SYSTEM_PROMPT = """You are a precise text analysis engine. Analyze the user provided text and respond with a single JSON object containing exactly these keys:
- sentiment: one of Positive, Negative, Neutral, or Mixed
- entities: an array of objects with keys name and type (Person, Organization, Location, Product, or Event)
- topics: an array of up to five strings representing main themes
- summary: a one sentence summary of the text

Respond with only the JSON object. No markdown fences, no commentary."""

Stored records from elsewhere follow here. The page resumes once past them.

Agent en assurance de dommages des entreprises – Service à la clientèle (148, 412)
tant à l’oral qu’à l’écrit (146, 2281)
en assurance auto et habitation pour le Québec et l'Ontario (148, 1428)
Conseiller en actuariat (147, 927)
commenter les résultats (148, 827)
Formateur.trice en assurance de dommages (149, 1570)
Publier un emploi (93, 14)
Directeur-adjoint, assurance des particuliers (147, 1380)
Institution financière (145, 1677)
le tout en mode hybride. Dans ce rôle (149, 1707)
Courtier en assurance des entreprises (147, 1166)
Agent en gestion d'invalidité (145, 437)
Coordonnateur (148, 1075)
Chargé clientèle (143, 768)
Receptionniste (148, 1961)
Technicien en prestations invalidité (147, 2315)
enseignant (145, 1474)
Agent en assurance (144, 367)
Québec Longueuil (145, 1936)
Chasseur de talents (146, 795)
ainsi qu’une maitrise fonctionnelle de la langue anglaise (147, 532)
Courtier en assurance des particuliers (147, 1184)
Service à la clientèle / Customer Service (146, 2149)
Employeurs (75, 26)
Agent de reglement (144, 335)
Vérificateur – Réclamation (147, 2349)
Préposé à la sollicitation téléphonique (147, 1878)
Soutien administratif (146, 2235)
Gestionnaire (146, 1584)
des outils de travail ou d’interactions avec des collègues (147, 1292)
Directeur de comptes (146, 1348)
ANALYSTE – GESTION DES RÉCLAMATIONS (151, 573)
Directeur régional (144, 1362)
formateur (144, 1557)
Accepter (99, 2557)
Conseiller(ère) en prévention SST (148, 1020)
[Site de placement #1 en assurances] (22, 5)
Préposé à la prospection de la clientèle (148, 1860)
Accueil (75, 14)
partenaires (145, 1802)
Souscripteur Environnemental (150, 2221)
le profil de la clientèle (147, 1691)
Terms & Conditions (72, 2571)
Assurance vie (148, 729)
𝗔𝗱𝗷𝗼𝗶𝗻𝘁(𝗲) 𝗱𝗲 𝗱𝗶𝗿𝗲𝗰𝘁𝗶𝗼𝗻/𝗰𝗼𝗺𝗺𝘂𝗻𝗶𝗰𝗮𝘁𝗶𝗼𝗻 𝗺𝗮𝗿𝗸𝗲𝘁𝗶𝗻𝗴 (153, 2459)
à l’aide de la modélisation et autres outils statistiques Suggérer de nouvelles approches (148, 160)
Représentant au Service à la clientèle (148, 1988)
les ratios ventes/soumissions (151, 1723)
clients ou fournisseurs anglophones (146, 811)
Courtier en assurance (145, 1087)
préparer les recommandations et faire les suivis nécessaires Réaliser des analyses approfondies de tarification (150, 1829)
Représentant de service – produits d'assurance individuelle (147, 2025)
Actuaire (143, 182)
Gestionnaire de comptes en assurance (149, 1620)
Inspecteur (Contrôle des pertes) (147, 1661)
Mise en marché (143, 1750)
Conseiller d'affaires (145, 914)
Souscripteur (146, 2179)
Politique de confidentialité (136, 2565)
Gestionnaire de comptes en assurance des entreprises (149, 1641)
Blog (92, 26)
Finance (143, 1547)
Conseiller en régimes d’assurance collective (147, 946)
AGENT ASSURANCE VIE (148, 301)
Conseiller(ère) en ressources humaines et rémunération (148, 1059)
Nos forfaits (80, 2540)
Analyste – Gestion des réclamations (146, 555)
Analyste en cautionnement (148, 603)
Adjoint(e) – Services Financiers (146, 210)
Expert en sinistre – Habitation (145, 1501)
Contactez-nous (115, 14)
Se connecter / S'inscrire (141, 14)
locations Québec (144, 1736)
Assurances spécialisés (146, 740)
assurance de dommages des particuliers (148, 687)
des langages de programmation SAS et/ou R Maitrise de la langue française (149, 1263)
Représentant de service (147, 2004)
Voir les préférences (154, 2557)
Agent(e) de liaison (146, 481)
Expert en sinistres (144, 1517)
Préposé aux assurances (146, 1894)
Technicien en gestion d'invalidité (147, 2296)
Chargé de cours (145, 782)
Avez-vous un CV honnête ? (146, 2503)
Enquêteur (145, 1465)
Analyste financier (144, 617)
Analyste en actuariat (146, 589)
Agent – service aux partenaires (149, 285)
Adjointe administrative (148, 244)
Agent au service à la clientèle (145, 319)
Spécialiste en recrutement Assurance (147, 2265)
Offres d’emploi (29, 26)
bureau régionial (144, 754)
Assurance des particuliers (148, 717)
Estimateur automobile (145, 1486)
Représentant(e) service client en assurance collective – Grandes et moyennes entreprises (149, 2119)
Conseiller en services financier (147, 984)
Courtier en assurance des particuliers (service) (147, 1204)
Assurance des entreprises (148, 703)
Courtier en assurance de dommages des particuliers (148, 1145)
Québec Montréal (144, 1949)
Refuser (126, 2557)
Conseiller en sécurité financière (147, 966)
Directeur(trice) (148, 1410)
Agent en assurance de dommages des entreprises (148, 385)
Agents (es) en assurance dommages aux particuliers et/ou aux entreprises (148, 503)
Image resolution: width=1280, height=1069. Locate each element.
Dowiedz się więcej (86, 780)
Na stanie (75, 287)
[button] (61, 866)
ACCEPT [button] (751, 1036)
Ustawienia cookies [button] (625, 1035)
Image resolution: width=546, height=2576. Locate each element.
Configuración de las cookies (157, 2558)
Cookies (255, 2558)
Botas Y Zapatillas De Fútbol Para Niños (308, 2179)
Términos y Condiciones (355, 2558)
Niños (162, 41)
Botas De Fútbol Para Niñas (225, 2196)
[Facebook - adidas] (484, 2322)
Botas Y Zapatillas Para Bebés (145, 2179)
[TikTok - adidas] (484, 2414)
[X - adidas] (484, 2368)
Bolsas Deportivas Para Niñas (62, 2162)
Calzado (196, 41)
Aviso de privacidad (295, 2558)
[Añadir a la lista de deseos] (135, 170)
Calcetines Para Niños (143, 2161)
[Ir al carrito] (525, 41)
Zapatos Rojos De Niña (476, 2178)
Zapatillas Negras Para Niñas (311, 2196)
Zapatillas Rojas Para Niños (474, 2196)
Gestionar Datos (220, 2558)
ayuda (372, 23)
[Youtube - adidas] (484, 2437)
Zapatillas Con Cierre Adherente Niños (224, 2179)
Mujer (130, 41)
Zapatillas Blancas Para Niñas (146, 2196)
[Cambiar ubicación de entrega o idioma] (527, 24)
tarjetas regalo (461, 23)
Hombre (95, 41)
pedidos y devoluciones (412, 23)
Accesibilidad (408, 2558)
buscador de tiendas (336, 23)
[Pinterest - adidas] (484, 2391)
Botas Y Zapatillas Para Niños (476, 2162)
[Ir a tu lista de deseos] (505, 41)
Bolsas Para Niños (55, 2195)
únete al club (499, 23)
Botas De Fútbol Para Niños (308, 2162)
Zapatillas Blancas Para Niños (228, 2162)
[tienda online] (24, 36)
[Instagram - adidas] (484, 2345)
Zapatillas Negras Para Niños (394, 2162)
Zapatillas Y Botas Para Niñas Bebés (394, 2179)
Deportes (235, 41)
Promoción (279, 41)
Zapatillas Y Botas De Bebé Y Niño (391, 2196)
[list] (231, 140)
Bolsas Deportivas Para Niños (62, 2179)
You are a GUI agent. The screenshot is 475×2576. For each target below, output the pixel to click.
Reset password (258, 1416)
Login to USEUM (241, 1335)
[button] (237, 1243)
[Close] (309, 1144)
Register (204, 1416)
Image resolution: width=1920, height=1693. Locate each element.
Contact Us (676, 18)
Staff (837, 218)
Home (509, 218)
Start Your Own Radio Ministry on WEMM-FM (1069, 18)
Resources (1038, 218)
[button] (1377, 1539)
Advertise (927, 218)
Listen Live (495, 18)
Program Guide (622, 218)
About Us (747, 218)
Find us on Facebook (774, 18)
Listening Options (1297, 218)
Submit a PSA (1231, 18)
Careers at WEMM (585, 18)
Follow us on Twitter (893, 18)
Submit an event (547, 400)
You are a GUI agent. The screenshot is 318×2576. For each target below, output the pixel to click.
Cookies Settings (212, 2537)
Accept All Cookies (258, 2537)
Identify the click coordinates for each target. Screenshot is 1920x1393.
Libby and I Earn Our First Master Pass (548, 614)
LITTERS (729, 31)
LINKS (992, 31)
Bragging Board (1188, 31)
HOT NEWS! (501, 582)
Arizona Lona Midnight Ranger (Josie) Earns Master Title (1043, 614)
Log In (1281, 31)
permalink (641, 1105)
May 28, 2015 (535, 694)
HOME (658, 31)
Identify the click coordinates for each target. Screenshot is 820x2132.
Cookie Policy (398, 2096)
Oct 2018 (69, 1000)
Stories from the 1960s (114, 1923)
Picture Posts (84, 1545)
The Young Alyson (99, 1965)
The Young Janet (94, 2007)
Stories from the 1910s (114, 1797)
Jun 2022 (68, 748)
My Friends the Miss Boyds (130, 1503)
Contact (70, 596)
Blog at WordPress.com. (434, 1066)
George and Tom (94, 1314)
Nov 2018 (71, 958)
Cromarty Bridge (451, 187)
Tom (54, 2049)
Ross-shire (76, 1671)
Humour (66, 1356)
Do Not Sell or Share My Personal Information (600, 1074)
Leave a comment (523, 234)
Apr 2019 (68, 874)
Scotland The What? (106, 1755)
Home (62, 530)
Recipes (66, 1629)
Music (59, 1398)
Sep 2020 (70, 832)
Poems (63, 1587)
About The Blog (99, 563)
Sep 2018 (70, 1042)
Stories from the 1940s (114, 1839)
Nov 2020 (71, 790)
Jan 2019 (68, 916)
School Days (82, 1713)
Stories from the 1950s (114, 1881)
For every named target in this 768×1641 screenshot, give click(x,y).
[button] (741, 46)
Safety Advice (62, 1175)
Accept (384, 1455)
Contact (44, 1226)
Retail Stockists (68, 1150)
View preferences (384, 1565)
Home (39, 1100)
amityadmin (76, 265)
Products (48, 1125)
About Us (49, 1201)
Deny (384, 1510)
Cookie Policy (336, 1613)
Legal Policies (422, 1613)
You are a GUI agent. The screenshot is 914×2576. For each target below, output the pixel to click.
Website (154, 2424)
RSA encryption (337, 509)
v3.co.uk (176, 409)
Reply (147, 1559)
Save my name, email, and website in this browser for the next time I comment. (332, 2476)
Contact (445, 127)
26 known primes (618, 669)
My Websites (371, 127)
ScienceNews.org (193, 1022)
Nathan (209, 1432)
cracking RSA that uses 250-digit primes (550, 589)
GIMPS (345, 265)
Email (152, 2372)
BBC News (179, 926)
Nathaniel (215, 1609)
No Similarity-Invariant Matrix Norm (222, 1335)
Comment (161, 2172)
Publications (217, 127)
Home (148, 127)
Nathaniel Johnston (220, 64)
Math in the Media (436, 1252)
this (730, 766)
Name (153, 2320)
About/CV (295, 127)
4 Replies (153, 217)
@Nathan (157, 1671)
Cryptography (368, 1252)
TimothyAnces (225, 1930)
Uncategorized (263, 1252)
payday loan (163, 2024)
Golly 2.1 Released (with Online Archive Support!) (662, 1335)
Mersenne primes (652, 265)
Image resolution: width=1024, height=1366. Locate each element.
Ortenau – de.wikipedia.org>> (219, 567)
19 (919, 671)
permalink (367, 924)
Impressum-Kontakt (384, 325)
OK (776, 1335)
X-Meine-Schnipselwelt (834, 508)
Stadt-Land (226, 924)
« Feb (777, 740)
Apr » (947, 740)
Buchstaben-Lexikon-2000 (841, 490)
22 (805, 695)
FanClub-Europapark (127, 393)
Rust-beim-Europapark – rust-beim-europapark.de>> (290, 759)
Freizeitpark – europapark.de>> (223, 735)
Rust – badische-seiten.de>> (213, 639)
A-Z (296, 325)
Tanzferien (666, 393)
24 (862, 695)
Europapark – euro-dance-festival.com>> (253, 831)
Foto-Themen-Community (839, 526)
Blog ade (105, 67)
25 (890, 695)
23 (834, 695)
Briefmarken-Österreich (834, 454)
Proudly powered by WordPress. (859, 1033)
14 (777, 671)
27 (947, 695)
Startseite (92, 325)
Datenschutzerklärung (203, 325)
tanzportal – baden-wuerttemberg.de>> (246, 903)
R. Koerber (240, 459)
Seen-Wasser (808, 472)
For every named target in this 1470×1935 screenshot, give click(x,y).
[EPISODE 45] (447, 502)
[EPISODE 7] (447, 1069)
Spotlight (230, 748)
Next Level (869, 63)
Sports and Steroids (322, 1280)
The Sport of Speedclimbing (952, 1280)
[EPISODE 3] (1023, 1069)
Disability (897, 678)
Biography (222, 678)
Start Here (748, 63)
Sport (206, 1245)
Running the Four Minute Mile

Step 2: Initialize the client and build the analysis function

We point the OpenAI SDK at Oxlo.ai and wrap the call in a small function that strips accidental markdown and parses JSON. I use Llama 3.3 70B here because it follows structured instructions reliably.

from openai import OpenAI
import json

client = OpenAI(base_url="https://api.oxlo.ai/v1", api_key="YOUR_OXLO_API_KEY")

def analyze_text(text: str) -> dict:
    response = client.chat.completions.create(
        model="llama-3.3-70b",
        messages=[
            {"role": "system", "content": SYSTEM_PROMPT},
            {"role": "user", "content": text},
        ],
    )
    raw = response.choices[0].message.content.strip()
    if raw.startswith("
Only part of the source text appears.